Procès de l'Etat hollandais contre MSF

Rowan Gillies président du bureau international de Médecins Sans Frontières
Rowan Gillies, président du bureau international de Médecins Sans Frontières © Claude Ho

Un an après la libération, le 12 avril 2004 d'Arjan Erkel, volontaire néerlandais enlevé 20 mois plus tôt au Daghestan, MSF se retrouve devant un tribunal civil, face à l'Etat hollandais. Celui-ci demande à MSF le remboursement de la rançon d'un million d'euros qu'il a versée, un soit disant emprunt que MSF n'a jamais effectué. Hier à Genève se tenait la première audience publique du procès. Interview de Rowan Gillies, président du bureau international de Médecins Sans Frontières.





En quoi consiste la plainte du gouvernement hollandais contre MSF ?

Fin juillet, quatre mois après la libération d'Arjan Erkel, citoyen néerlandais, le gouvernement hollandais a déposé une plainte contre la section suisse de MSF (dont dépendait Arjan au moment de son enlèvement), lui demandant le remboursement d'un supposé prêt consenti pour le paiement de la rançon qui a permis la libération de son ressortissant. Or, non seulement MSF n'a pas fait d'emprunt au gouvernement hollandais, mais celui-ci a décidé seul et en son nom propre les termes de la négociation pour la libération d'Arjan Erkel. D'ailleurs, depuis mars 2004, le gouvernement hollandais, échaudé par la campagne de communication menée par MSF pour obtenir la libération d'Arjan, avait coupé tous les ponts avec notre association. Le gouvernement hollandais est le seul responsable de ses actes.

Selon vous, par quoi la plainte du gouvernement hollandais est-elle motivée ?

Officiellement, les Etats ne payent pas de rançon aux preneurs d'otages. C'est en tout cas le principe qu'ils affichent publiquement et la position défendue par le gouvernement hollandais. Pour ne pas reconnaître, devant sa classe politique et son opinion publique, qu'il a effectivement versé une rançon, ce dernier attaque donc MSF. Il prétend qu'il n'a fait qu'avancer de l'argent à MSF. Les bases de ce procès sont complètement fausses et cette action en justice est un rideau de fumée destiné à sauver les apparences.

Quelle est la position de MSF vis-à-vis de ce procès ?

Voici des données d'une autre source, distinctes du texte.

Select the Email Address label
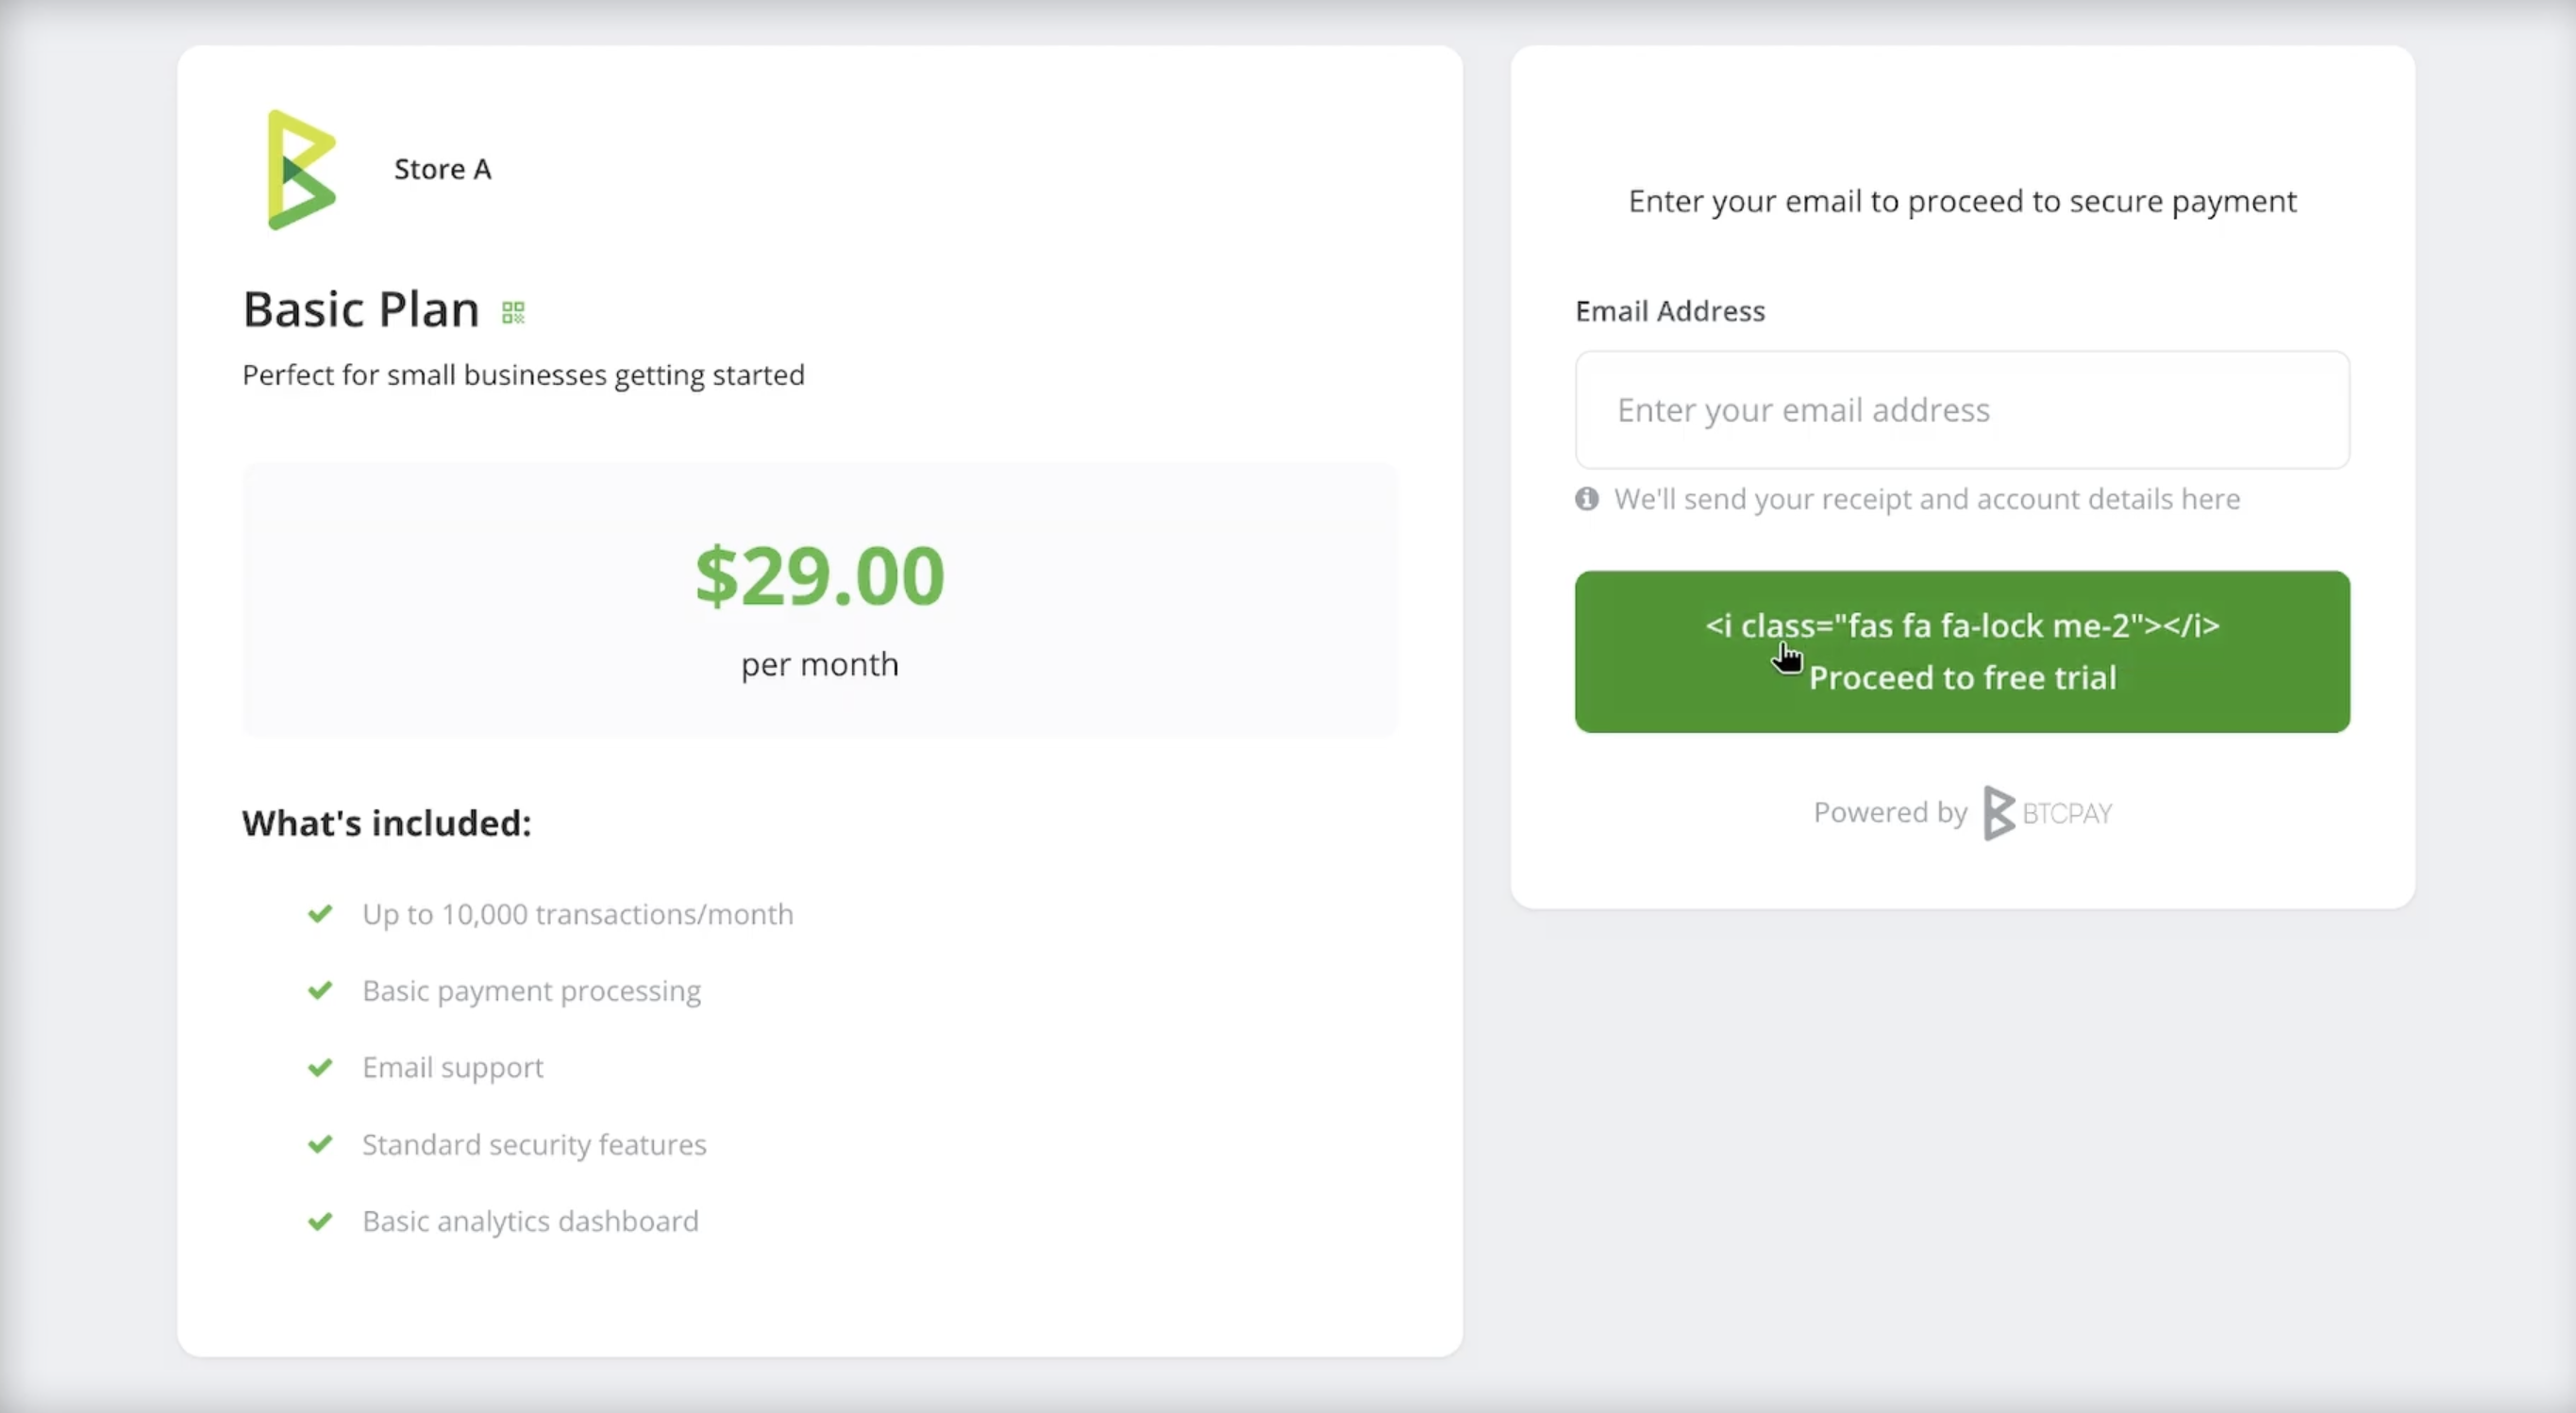Screen dimensions: 2576x1413 [x=1668, y=310]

MSF se retrouve aujourd'hui en position d'accusé, devant un tribunal civil. Pourtant, on parle bien de l'enlèvement d'un personnel humanitaire -en d'autres termes d'un trafic d'être humain- sur le territoire de la Fédération de Russie, en marge de la guerre qui se déroule à huis-clos en Tchétchénie. Pendant plus de 20 mois, malgré ses campagnes appelant à la libération d'Arjan Erkel et à la mobilisation de la communauté internationale, MSF s'est heurtée à l'inertie des Etats, particulièrement russe et hollandais, qui ne voulaient pas que l'enlèvement d'un volontaire humanitaire vienne interférer dans leurs intérêts politiques et économiques.

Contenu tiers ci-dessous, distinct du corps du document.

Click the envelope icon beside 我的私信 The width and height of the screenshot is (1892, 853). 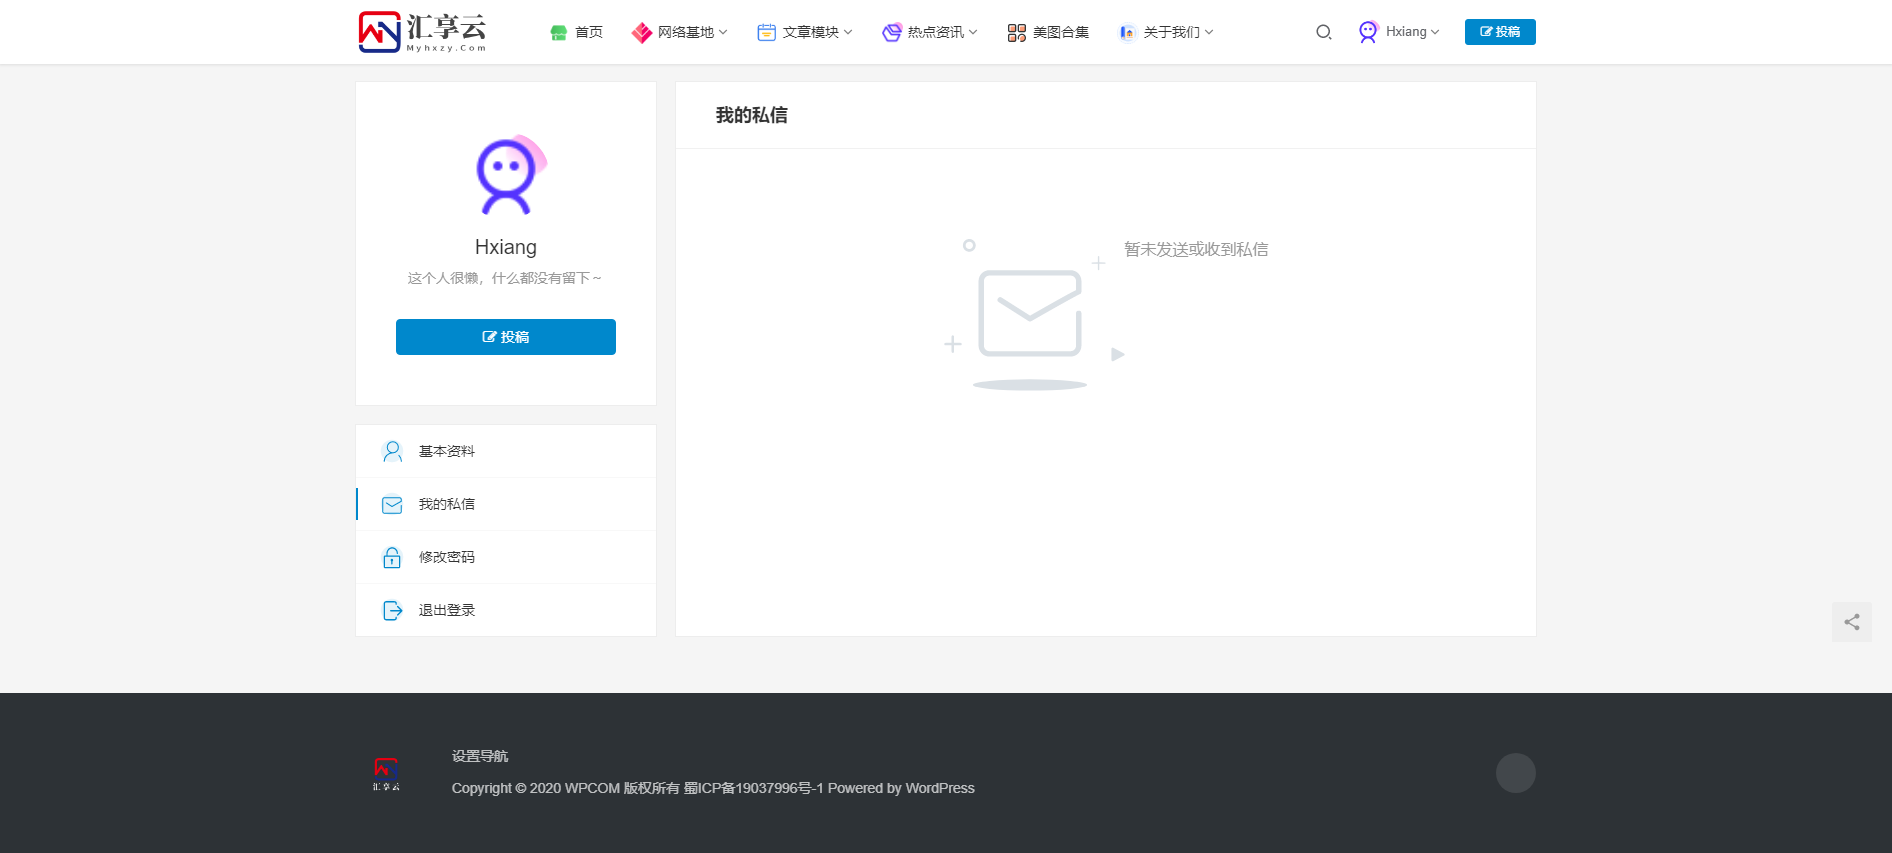(x=392, y=505)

Nous ne sommes pas dans le cadre d'une banale affaire criminelle, ni dans celui d'une simple transaction financière entre deux parties. L'enlèvement d'Arjan Erkel a de multiples ressorts politiques. Il place les Etats devant leurs responsabilités au regard de la loi internationale, et questionne l'impunité qui entoure les attaques contre des travailleurs humanitaires. Alors que MSF, victime de l'enlèvement d'un de ses volontaires, comparaît devant un tribunal civil, il n'y a eu aucune enquête sérieuse en Russie et les ravisseurs d'Arjan Erkel courent toujours... Pendant ce temps aussi, dans le Nord Caucase, les violences contre les civils continuent et les organisations qui tentent de leur porter secours s'exposent toujours à des risques immenses.